掲載日 : [2019-12-30] 照会数 : 29946
在日3世の精神科医、安克昌さんモデルにNHKがTVドラマ化
[ 『心の傷を癒すということ』新増補版の表紙 ]
「心の傷を癒すということ」阪神・淡路大震災から25年
阪神・淡路大震災で心に傷を負った被災者の声に耳を傾け、日本におけるPTSD(心的外傷後ストレス障害)研究の先駆者となった在日韓国人3世の精神科医、安克昌(あん・かつまさ)さんをモデルとしたオリジナルヒューマンドラマ「心の傷を癒すということ」(出演・柄本佑)が18日からNHK「土曜ドラマ」で全国放送される。今年が阪神・淡路震災から25年になることからNHK大阪放送局が制作した。
タイトルは安さんの著書で、「サントリー学芸賞」を受賞した『心の傷を癒すということ 神戸…365日』(96年、作品社)からとった。昨年12月には同出版社から新増補改訂版が出版されたばかり。
フィクションながら「通名」を使うことに対する後ろめたさや自己嫌悪、「在日1世」である父親との葛藤、社会で自立していくことに対する不安感といった「在日韓国人としての出自」はドラマの中でしっかりと描かれている。
これはこのドラマを演出したNHKディレクターの安達もじりさんが、安さんの家族をはじめとする関係者から話を聞いて作成した入念な「取材メモ」があったからこそだった。
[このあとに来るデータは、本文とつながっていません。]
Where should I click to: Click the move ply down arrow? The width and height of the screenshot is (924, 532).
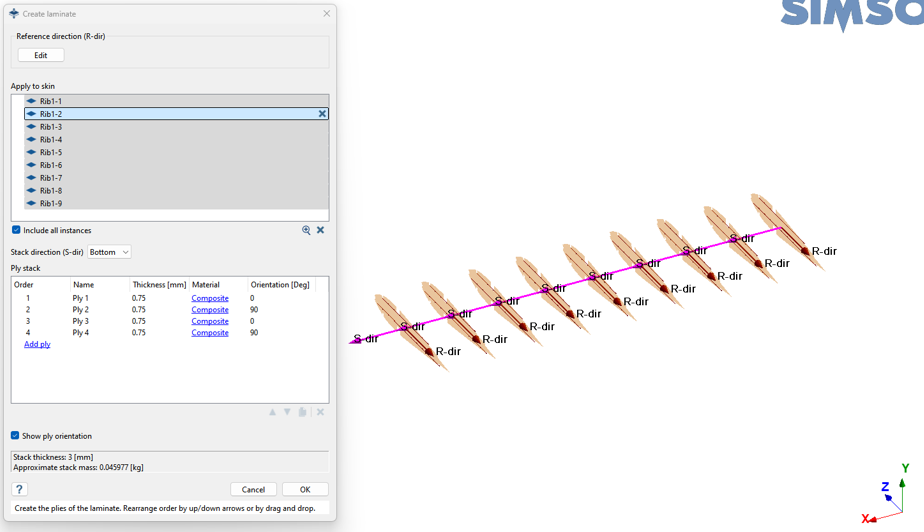287,412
脚本家の桑原亮子さんはこの資料と安さんの著書をもとに精神科医としての姿勢と生き方、そして家族との日々を物語として描いた。
安克昌さんは1960年大阪市生まれ。弟の成洋さんによれば「幼少期から本の虫」だった。高校生のときから金鶴泳をはじめとする在日文学に耽溺していった。医学部に入学。恩師から多大な影響を受け、精神科医をめざす。神戸大学附属病院精神科勤務を経て、神戸市立西市民病院精神・神経科医長を務める。
95年1月17日、阪神・淡路大震災に遭遇した。自ら被災しながら病院での臨床にとどまらず「心のケア」が必要と思われるさまざまな種類の「現場」にひたすら足を運んだ。「現場」では目の前にある課題に向きあい、悪戦苦闘し続けた。
成洋さんは「阪神・淡路大震災との遭遇こそが精神科医としての兄のターニングポイントとなったのでは」と語った。心的外傷の治療のパイオニアとして活躍していたが、震災から5年後の2000年12月、39歳の若さで亡くなった。
放送は18日から2月8日まで全4回のシリーズ。総合夜9時から9時49分。